Task item:
Line by line, return the data exactly as shown.

Source data:
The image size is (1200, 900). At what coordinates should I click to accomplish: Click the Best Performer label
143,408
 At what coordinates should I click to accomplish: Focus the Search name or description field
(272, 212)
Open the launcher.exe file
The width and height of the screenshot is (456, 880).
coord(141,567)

Answer section:
The image size is (1200, 900). At what coordinates should I click to accomplish: Click the Best Performer label
143,408
 At what coordinates should I click to accomplish: Focus the Search name or description field
(272, 212)
Open the launcher.exe file
The width and height of the screenshot is (456, 880).
coord(141,567)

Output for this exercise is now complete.